La légionellose en Savoie a fait un troisième mort, a annoncé l’Agence régionale de santé Auvergne-Rhône-Alpes le mardi 18 août 2026. Quarante-six cas ont été déclarés dans le département entre le 1er juin et le 14 août, dont 44 ont conduit à une hospitalisation. Trente-sept malades résident ou ont circulé dans le bassin de Chambéry, où une cinquantaine de prélèvements n’ont pas encore permis d’identifier la source.

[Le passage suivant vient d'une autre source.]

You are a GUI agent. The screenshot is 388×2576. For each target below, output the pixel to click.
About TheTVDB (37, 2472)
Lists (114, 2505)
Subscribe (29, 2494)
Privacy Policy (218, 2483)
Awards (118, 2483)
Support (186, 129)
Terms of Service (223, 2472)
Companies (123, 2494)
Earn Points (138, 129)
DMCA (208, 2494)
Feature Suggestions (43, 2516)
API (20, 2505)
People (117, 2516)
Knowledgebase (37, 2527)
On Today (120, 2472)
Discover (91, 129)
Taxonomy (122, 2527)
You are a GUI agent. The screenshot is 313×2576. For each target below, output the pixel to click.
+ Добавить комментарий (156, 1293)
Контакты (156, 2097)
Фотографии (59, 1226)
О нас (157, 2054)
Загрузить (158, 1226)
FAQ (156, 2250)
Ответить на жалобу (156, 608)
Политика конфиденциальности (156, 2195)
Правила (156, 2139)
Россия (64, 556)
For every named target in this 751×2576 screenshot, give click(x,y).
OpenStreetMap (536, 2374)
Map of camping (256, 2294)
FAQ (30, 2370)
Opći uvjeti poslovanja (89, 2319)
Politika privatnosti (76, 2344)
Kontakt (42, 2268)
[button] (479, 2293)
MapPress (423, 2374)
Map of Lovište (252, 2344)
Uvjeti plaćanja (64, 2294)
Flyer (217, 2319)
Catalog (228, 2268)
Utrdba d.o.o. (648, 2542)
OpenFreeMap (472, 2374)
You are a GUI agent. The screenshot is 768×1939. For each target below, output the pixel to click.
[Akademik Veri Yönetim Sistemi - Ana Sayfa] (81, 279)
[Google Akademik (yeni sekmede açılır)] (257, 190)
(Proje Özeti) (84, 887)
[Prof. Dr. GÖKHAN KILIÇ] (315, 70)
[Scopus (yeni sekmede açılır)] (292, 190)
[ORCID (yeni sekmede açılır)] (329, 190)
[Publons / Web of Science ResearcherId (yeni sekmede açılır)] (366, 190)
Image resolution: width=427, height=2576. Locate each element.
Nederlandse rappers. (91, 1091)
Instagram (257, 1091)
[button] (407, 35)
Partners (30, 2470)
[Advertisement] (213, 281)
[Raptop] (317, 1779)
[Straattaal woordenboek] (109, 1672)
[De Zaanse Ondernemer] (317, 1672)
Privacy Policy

Les trois personnes décédées avaient plus de 80 ans. Deux de ces décès, dont le dernier enregistré, sont « liés à une contamination du réseau d’eau privé », indique l’Agence régionale de santé Auvergne-Rhône-Alpes dans son point de situation du 18 août, repris par l’AFP et Le Monde.
Les malades ont entre 26 et 91 ans. Sur les 46 cas déclarés, 39 résident en Savoie et 7 y ont séjourné. Quarante-quatre ont été hospitalisés pour des problèmes respiratoires. La plus grande partie d’entre eux sont guéris et rentrés chez eux, précise l’agence. La légionellose est mortelle dans environ 10 % des cas.
Trente-sept cas dans le même bassin
Les investigations épidémiologiques et environnementales ont resserré la zone de recherche sur l’ouest du département, et particulièrement sur le bassin de Chambéry : 37 des 46 malades y résident ou l’ont fréquenté. Elles sont conduites par l’ARS et Santé publique France, avec la direction régionale de l’environnement, de l’aménagement et du logement, la direction départementale de l’emploi, du travail, des solidarités et de la protection des populations, service de l’État en Savoie, et le Centre national de référence des légionelles.
Près d’une cinquantaine de prélèvements ont été réalisés depuis le début de l’alerte : réseaux d’eau d’immeubles collectifs, tours aéroréfrigérantes, supermarchés, restaurants. Aucun n’a permis à ce stade de désigner avec certitude l’origine des contaminations. L’agence rappelle que dans la majorité des cas groupés de légionellose investigués en France depuis quinze ans, la source n’a jamais été identifiée.
Une bactérie qui voyage dans l’air, pas entre les gens
La légionellose est une infection pulmonaire provoquée par des bactéries présentes dans l’eau, les légionelles. La contamination se fait par voie respiratoire, en inhalant de fines gouttelettes chargées en bactéries et diffusées sous forme d’aérosols. Les sources les plus fréquentes sont les réseaux d’eau chaude sanitaire : douches, douchettes, bains à remous, spas. Plus rarement, des tours aéroréfrigérantes, des fontaines décoratives, des brumisateurs ou l’arrosage sont en cause.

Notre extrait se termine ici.